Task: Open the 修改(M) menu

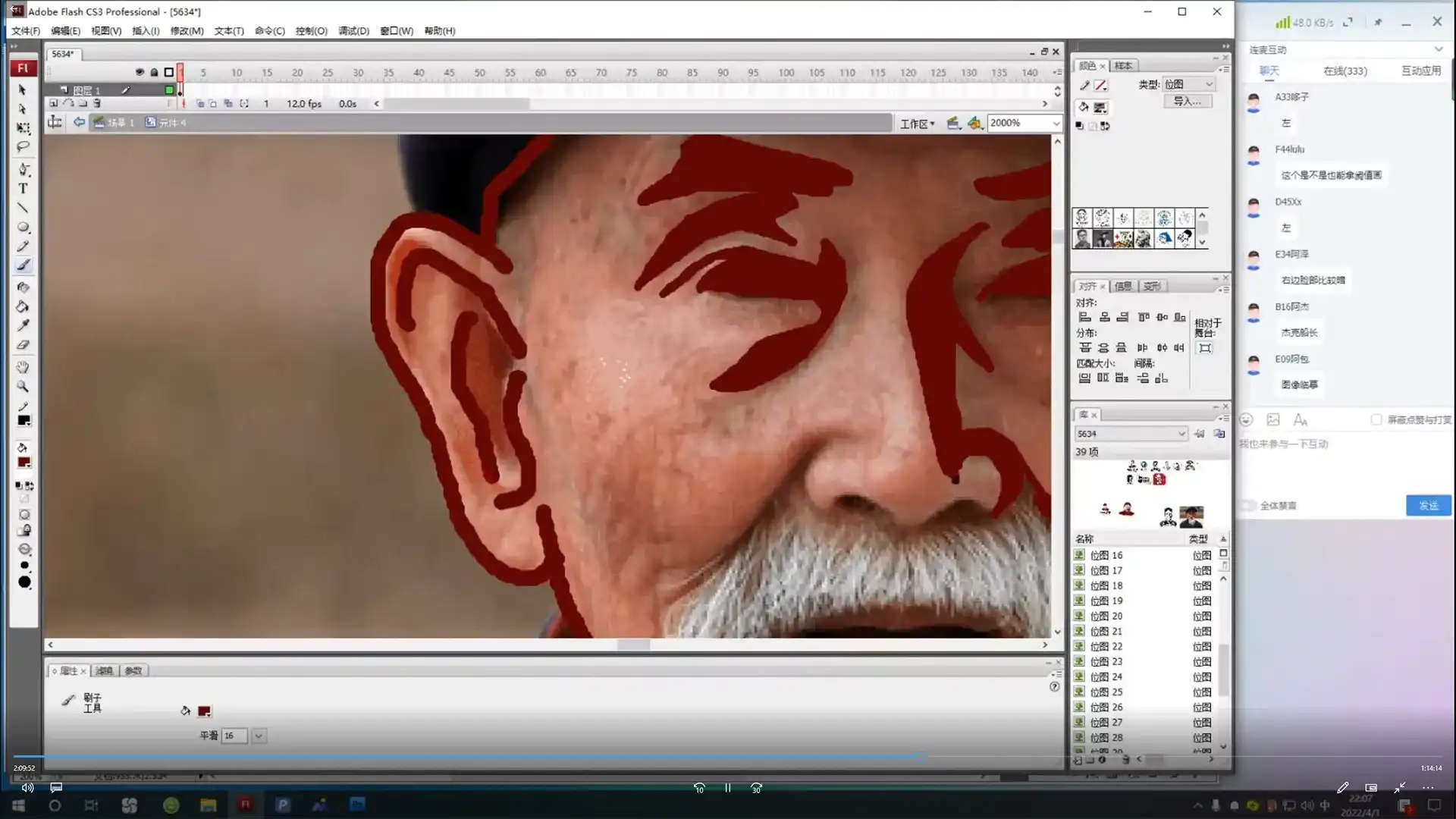Action: [x=187, y=31]
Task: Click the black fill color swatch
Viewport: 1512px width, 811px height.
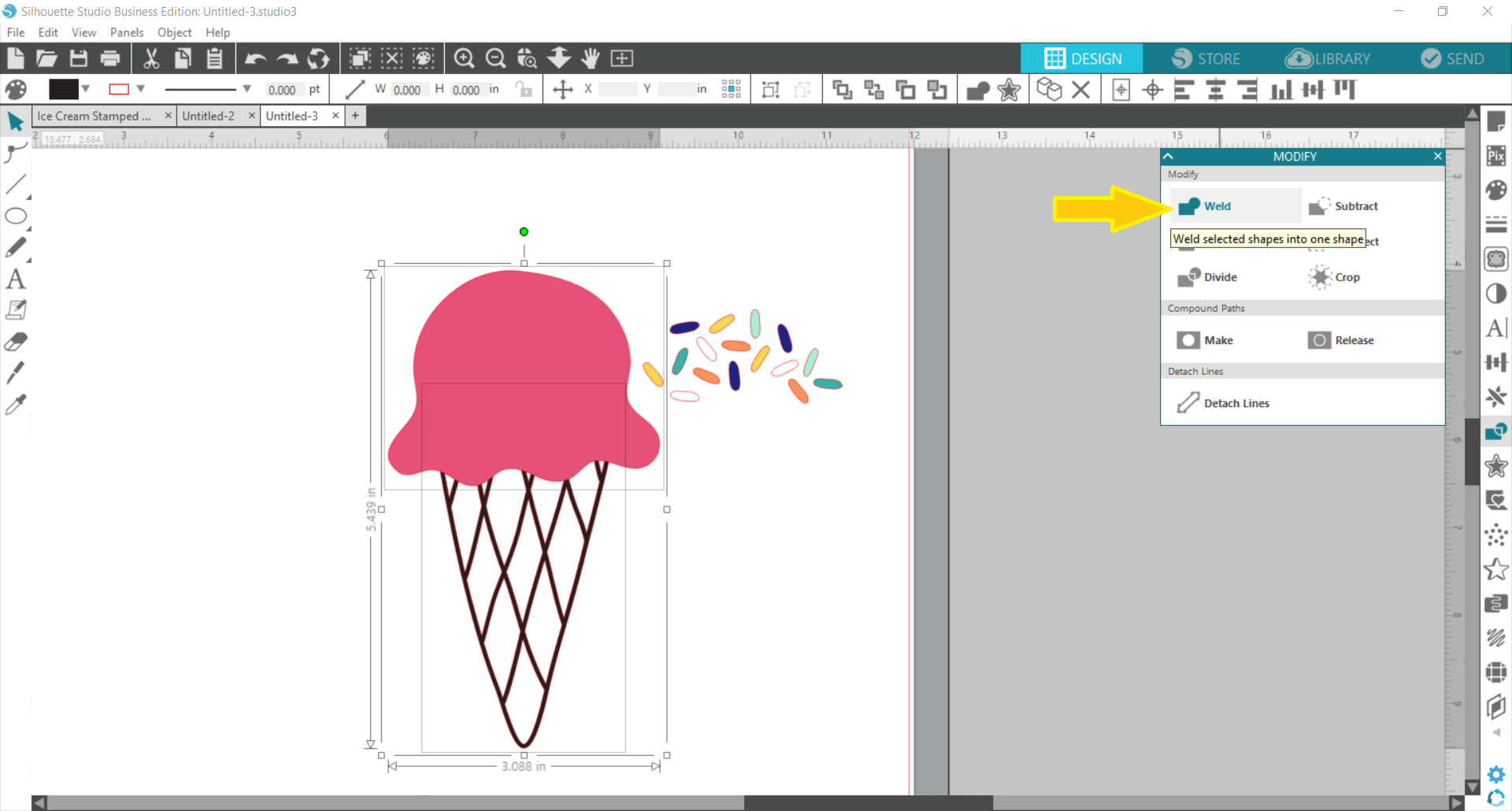Action: pyautogui.click(x=63, y=89)
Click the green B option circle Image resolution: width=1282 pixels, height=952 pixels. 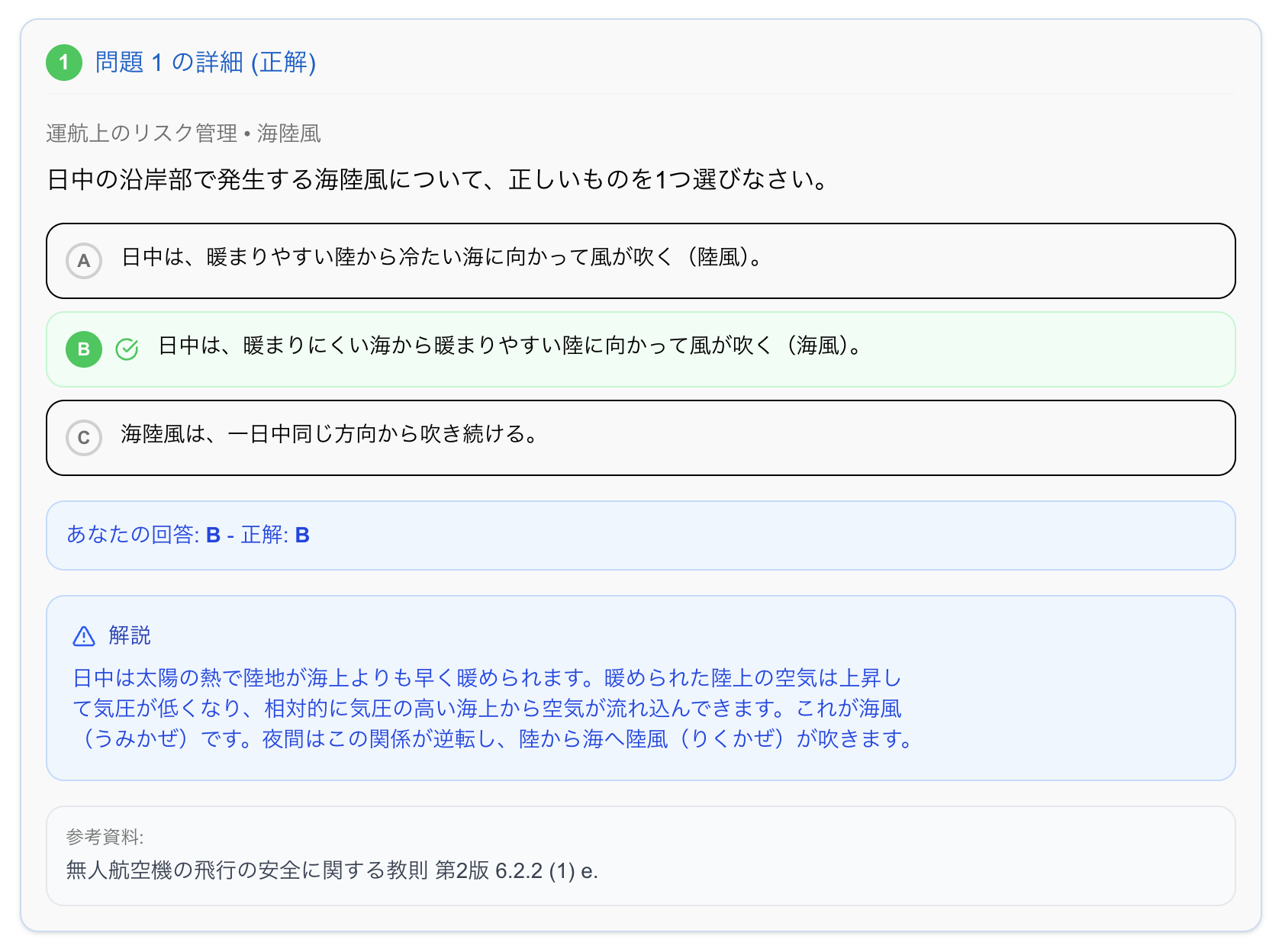[x=84, y=349]
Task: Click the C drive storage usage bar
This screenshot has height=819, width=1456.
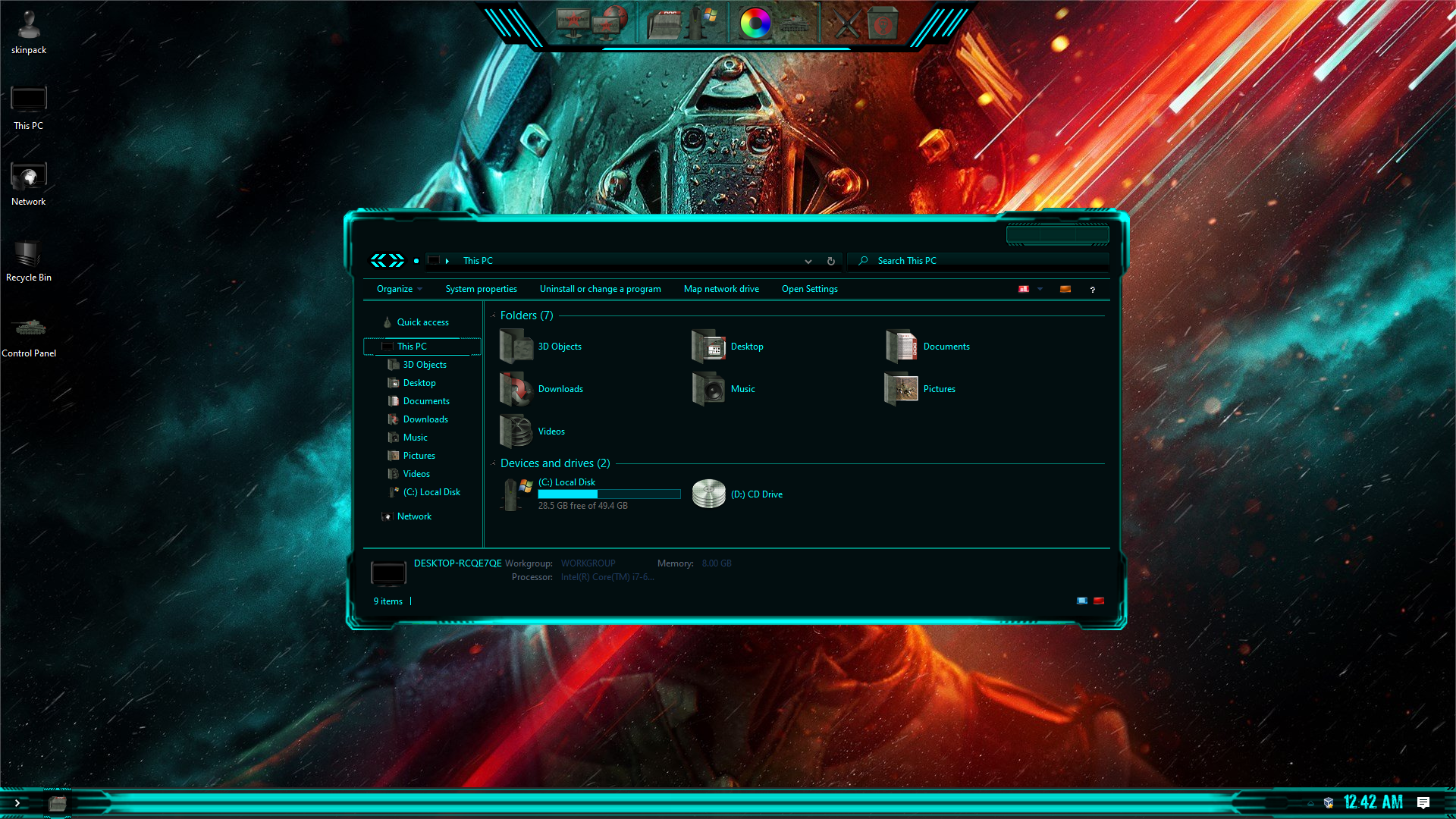Action: [x=609, y=494]
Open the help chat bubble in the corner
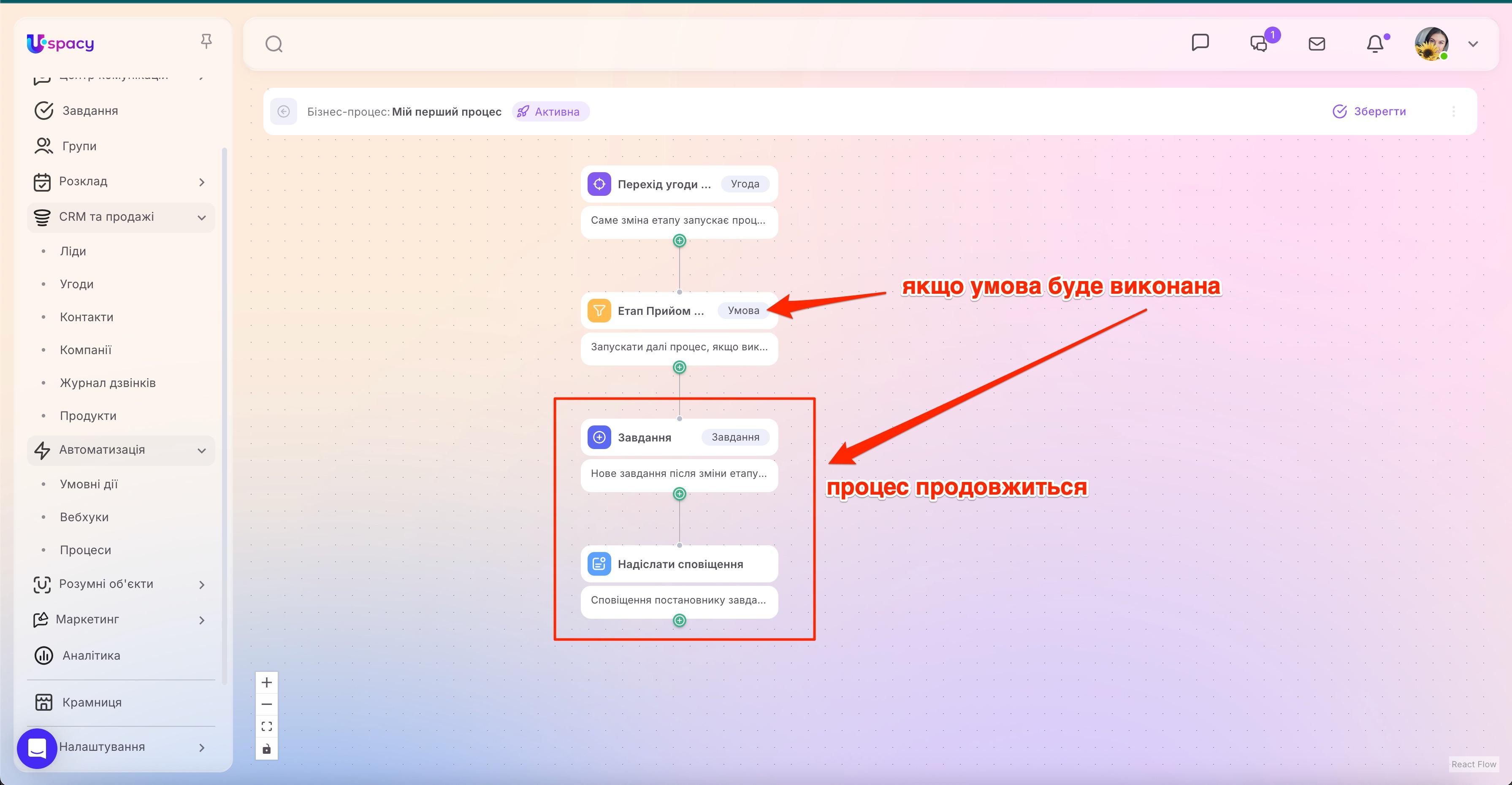Viewport: 1512px width, 785px height. point(37,748)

________________

Locate each line in the records that contains the word "Open" and copy those lines.

Task: Open the 修改(M) menu
Open the help chat bubble in the corner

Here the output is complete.